The armoured thrust, on the other hand, offers a general the chance both to titillate his soldiers’ sense of solidarity with comrades at risk and to control the degree of risk to which they are exposed.

 

]…] it is possible to say that the tank, though it has transformed the pace and appearance of modern campaigning, has not changed the nature of battle. The focus of fighting may be shifted twenty miles in a single day by an armoured thrust but wherever it comes to rest there must take place exactly the same sort of struggle between man and man which battle-fields have seen since armies came into being.

 

What battles have in common is human: the behaviour of men struggling to reconcile their instinct for self-preservation, their sense of honour and the achievement of some aim over which other men are ready to kill them.

 

The longbows of the Agincourt archers, the muskets of the Waterloo infantrymen were very effective agents for the temporary transformation of an airspace of modest dimensions into an atmosphere of high lethality.
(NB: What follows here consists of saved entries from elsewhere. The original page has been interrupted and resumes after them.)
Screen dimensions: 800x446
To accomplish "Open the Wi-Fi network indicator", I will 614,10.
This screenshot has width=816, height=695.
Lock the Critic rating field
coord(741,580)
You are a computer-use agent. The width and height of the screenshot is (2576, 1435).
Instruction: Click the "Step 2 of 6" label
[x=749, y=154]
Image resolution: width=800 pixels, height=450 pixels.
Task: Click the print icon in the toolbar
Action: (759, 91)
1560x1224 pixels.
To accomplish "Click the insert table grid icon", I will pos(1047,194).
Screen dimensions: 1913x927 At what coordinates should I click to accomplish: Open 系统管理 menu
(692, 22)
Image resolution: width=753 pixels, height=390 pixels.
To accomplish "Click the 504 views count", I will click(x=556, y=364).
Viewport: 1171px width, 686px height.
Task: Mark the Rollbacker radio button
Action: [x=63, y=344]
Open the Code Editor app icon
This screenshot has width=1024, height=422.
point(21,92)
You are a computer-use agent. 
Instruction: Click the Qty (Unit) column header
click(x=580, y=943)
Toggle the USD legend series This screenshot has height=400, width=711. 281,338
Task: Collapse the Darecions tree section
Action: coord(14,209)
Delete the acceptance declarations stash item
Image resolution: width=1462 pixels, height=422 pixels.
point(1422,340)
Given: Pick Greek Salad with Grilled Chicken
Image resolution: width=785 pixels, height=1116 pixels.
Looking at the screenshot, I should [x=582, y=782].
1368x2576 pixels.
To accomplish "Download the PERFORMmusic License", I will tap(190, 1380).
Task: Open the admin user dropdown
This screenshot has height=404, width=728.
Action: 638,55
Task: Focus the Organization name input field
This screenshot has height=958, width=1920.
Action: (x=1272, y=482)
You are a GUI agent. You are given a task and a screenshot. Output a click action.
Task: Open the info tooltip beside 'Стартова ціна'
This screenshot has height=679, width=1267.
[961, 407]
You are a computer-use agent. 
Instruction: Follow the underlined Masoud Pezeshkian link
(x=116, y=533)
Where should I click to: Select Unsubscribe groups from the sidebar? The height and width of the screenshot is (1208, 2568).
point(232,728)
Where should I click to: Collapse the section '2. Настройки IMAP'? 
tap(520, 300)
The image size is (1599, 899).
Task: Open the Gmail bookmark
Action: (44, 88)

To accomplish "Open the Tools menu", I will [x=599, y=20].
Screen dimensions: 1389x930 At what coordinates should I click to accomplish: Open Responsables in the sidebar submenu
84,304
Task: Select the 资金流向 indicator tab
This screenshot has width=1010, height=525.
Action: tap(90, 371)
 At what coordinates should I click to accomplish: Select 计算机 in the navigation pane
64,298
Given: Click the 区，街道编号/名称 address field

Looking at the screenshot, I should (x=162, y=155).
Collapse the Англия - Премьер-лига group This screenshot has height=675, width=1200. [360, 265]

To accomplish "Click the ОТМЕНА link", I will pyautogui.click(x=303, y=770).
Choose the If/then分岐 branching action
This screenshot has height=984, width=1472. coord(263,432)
But modest and temporary are the important qualifications. By the beginning of the First World War, soldiers possessed the means to maintain a lethal environment over wide areas for sutained periods. Hence the titles of some of the wars most deeply felt novels, Le Feu (Under Fire) by Henri Barbusse, A Man Could Stand Up by Ford Madox Ford and In Stahlgewittern (Storm of Steel) by Ernst Jünger, through which each of these soldier-authors sought to convey in a phrase to their readers what it was about the new warfare which made it different from all other warfare men had hitherto experienced: that it marooned them, as it were, on an undiscovered continent, where one layer of the air on which they depended for life was charged with lethal metallic particles, where man in consequence was forced to adopt a subterranean dwelling and an abject posture, where the use of day and night were reversed and where, by a bizarre modification of Erewhonian logic, good health was regarded as a burden, but wounds as a benefaction to be sought and enjoyed. It was as if the arms-manufacturers had succeeded in introducing a new element into the atmosphere, compounded of fire and steel, whose presence rendered battlefields uninhabitable (giving them that eerily empty look which, to an experienced twentieth-century soldier, is a prime indicator that danger lies all about).